But how does a cat perceive music? Does a Brian Ferneyhough string quartet sound all that different from a Brahms string quartet when processed through a set of feline ears? Certainly high volumes are grating whatever their source, but if the volume of record with a skronking saxophone or electric guitar solo gets turned down, is it still irritating? Can cats distinguish timbre?

I still remember my visits to a Greenwich Village record shop many years ago where I always had to navigate my searches around a large golden-colored cat who had a habit of sprawling out over several of the bins, completely passed out and seemingly oblivious to the very loud heavy metal music that was usually blasting from the speakers.
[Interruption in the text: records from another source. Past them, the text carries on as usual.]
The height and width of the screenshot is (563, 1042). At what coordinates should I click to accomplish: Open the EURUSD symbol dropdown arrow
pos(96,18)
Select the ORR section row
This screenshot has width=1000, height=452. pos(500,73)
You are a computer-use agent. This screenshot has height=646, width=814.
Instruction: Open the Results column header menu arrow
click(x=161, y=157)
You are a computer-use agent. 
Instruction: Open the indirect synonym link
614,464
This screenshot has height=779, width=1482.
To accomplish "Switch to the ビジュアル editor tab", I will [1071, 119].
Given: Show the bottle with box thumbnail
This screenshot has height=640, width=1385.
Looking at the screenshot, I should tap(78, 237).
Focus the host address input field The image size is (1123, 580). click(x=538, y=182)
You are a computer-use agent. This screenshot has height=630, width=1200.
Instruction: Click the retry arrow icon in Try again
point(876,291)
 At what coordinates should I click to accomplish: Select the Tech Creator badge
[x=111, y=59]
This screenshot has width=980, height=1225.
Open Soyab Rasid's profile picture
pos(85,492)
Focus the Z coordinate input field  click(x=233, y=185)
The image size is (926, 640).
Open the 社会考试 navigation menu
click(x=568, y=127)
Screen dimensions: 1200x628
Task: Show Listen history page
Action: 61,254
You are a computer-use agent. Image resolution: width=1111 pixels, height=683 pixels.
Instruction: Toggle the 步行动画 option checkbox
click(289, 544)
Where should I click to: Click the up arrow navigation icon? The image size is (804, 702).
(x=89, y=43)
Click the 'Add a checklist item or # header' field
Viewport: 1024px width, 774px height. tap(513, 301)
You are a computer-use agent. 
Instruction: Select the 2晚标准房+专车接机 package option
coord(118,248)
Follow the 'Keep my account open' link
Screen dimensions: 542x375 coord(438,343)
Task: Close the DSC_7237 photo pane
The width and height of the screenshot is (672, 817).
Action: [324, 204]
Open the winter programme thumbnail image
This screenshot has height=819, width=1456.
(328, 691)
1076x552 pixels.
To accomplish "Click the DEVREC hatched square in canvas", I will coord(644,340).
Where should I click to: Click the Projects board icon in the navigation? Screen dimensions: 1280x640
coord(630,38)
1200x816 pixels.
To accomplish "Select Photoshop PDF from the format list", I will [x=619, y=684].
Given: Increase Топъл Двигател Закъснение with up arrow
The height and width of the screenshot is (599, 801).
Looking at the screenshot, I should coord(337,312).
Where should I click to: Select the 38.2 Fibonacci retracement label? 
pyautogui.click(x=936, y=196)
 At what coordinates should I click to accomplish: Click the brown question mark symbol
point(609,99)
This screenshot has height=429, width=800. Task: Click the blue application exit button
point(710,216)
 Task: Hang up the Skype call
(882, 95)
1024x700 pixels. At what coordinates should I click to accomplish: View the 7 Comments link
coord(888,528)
But I wasn’t going to take any chances. So over the past week, I ultimately opted for listening to lots of early 20th century chamber music by French and English composers—people like Gabriel Fauré and York Bowen—and my cat seemed to enjoy it, although what got her attention most, or so it seemed, was a disc of symphonies by British composer Edmund Rubbra which lured her out from under the couch and close to me where she remained listening, purring and seemingly enraptured, until the disc was over. But this morning I put on a disc of the wonderfully wacky electro-acoustic music of Utah-based composer Steven Ricks—I had no choice since I was talking to him today (stay tuned). I considered headphones, but ultimately decided against it since she was a lot more energetic than she’d been in days and I figured that at some point I’d need to re-introduce all the new music. Not only was my cat seemingly engrossed in it, but after it was over she began eating voluntarily for the first time in days. Might I have inadvertently stumbled upon yet another benefit of exposure to contemporary music?